We’re in the middle of a platform evaluation for enterprise automation, and the finance side is making this harder than it probably should be. Nobody’s arguing about the core Make vs Zapier licensing costs anymore—we understand those numbers. But the missing piece in every comparison we’re doing is the AI component.
Right now, we’re paying for Make or Zapier to handle the orchestration, plus we’re maintaining separate subscriptions for OpenAI API, Claude, and a couple of smaller models. When I try to build a total cost of ownership model, I’m not sure how to handle the AI licensing component. Should we be factoring it into the workflow automation platform decision, or treating it separately?
The reason I’m asking is that I’ve seen some materials suggesting that consolidating AI model access into a single subscription—rather than managing multiple API keys—could actually change which platform makes more financial sense. But I can’t tell if that’s real or just marketing.
How are other teams structuring this decision? Are you treating the automation platform and AI licensing as separate line items, or is there a way to think about them as a unified cost calculation?
This is the thing everybody gets wrong when they’re comparing platforms. They treat the automation tool and AI licensing as separate problems, when they should really be one financial decision.
When we did our evaluation, we started by looking at Make versus Zapier on their core pricing. Make looked cheaper. But then we added up: Make subscription, OpenAI subscription, Claude subscription through Anthropic, plus some engineering time managing the API key sprawl. Suddenly Make wasn’t the clear winner anymore.
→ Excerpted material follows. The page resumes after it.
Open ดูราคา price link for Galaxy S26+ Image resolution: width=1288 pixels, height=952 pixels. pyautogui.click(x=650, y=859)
The unified AI licensing piece actually matters if your workflows are AI-heavy. If you’re doing basic task automation with minimal AI, maybe it doesn’t move the needle much. But if you’re using AI for anything substantial—content generation, data analysis, decision-making in workflows—then having all your AI models under one subscription with transparent pricing is genuinely easier to forecast.
We ended up consolidating everything into one platform that handled both the automation and the AI access. The monthly bill became more predictable, and we didn’t have to manage separate contracts and billing cycles. That predictability alone was worth something to finance.
You should absolutely be factoring AI licensing into your platform decision because they’re deeply interconnected. The operational overhead of managing multiple API subscriptions—keeping track of rate limits, token usage, billing cycles, and access credentials—is a real cost that most finance teams underestimate.
When we calculated our true cost, we realized we were spending maybe 8-10 hours per month on credential and subscription management across our team. That’s not something that shows up in a spreadsheet, but it’s real cost.
Unified AI licensing doesn’t just change the numbers on the bill—it simplifies the engineering work. That means fewer hours spent managing infrastructure, fewer security risks from scattered API keys, and faster iteration when you’re prototyping workflows.
For your model, I’d suggest calculating the combined cost of your current setup: automation platform plus all AI subscriptions plus an estimate of the engineering overhead. Then compare that to a unified solution. The gap is usually bigger than you’d expect.
The enterprise cost equation shifts when you add unified AI licensing because you’re no longer just comparing workflow automation platforms—you’re comparing complete automation solutions. The financial impact depends on your AI usage patterns.
High-volume AI usage: Unified licensing typically saves 30-50% because the per-execution costs are lower and you don’t have the overhead of managing multiple contracts.
Moderate AI usage: Savings are smaller but still meaningful due to reduced operational complexity.
Minimal AI usage: The consolidation probably doesn’t matter much from a pure finance perspective.
We ran the analysis both ways—treating them separately and as an integrated cost—and the integrated model gave our CFO better insight into where the real expense variability was happening. Most teams underestimate how much unpredictable their AI licensing costs are when they’re managing multiple services.
If you’re building your TCO model, structure it so AI licensing is connected to the workflow volume, not as a separate line item. That’ll give you a more accurate forecast.
This was the exact problem we were wrestling with when we were comparing our options. We had Make handling workflows, and OpenAI, Claude, and Cohere adding up to another $800-1000 per month. Plus the developer time managing keys and API limits.
When we started calculating the real total cost equation, we realized we weren’t actually comparing Make versus Zapier fairly—we were comparing an incomplete view of Make’s total cost versus Zapier’s incomplete total cost.
The shift happened when we consolidated into a platform that unified AI access. Suddenly our forecast became way more predictable. Instead of a base automation cost plus variable AI costs plus untracked engineering overhead, we had one credible number.
The math didn’t just look better on paper—it actually reduced our implementation complexity. Our workflows became simpler because we weren’t engineering workarounds for API key management and rate limit juggling.
For your model, factor AI licensing into your platform decision, not separately. Your CFO will thank you because the forecast becomes actually defensible instead of being three different line items competing for budget approval.